Q3. 安裝了一個新的 AP,以覆蓋場館地下停車場先前訊號中斷的區域。已確認該 AP 已上線、正在為用戶端提供服務,並顯示在 WLC 儀表板中。然而,分析平台顯示停車場區域沒有現場數據。遺漏了哪個步驟?您如何解決?

提示:網路層和分析層有不同的設定要求。

查看標準答案

分析平台設定中遺漏了 AP 對應步驟。雖然該 AP 在網路層功能完全正常,但其實體座標尚未在分析平台的平面圖中註冊。平台正在接收來自該 AP 的現場數據,但無法將其放置在地圖上,因此數據要麼被捨棄,要麼被聚合到「未對應」類別中。解決方案:登入分析平台,導覽至平面圖設定,並新增具有精確實體座標的新 AP。如果停車場位於不同的樓層,請在放置 AP 標記之前確保已選擇正確的平面圖樓層。
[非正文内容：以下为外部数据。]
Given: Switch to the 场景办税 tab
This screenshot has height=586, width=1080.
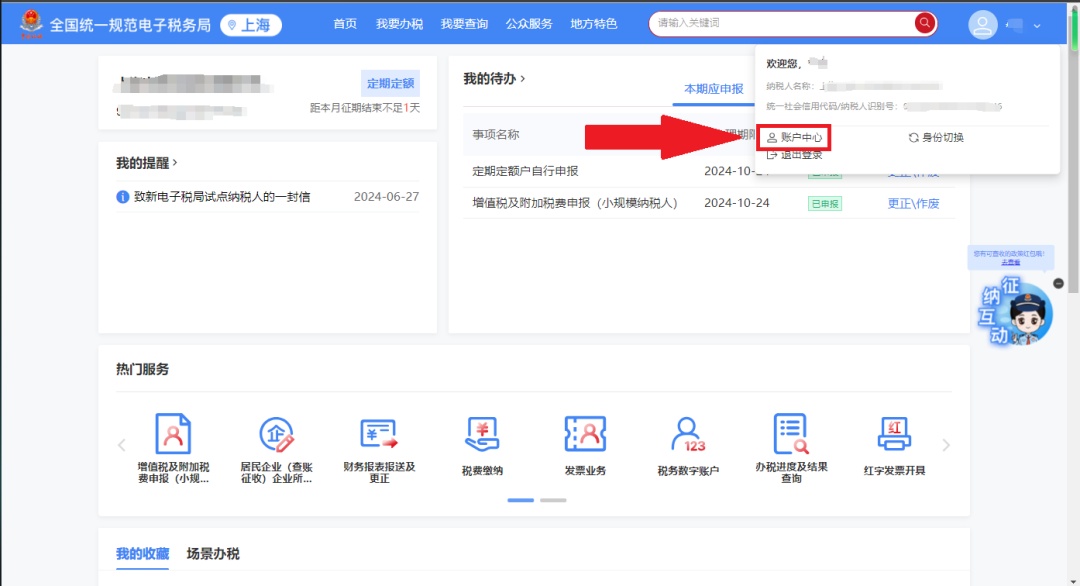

Q4. 法務團隊提出疑慮,擔心室內定位系統可能在沒有足夠 GDPR 法律依據的情況下處理個人數據。作為 IT 主管,您如何評估和解決此風險?

提示:分別考慮被動和已驗證追蹤模式。

查看標準答案

分別評估兩種追蹤模式。對於被動追蹤(探測請求):當 MAC 隨機化的探測數據無法與已識別的個人連結時,在 GDPR 下通常不被視為個人數據。但是,如果系統保留原始 MAC 位址一段時間,則應與您的 DPO 進行審查,因為非隨機化的 MAC 可能是個人數據。透過儘快聚合到區域級計數並清除原始 MAC 記錄來實施數據最小化。對於已驗證追蹤:這顯然涉及個人數據(電子郵件地址、裝置關聯)。法律依據通常是透過 Captive Portal 獲取的同意。確保同意聲明具體、細緻,並清楚說明分析使用案例。實施數據保留政策和當事人存取請求流程。根據 GDPR 第 30 條,在您的處理活動記錄(ROPA)中記錄這兩種模式。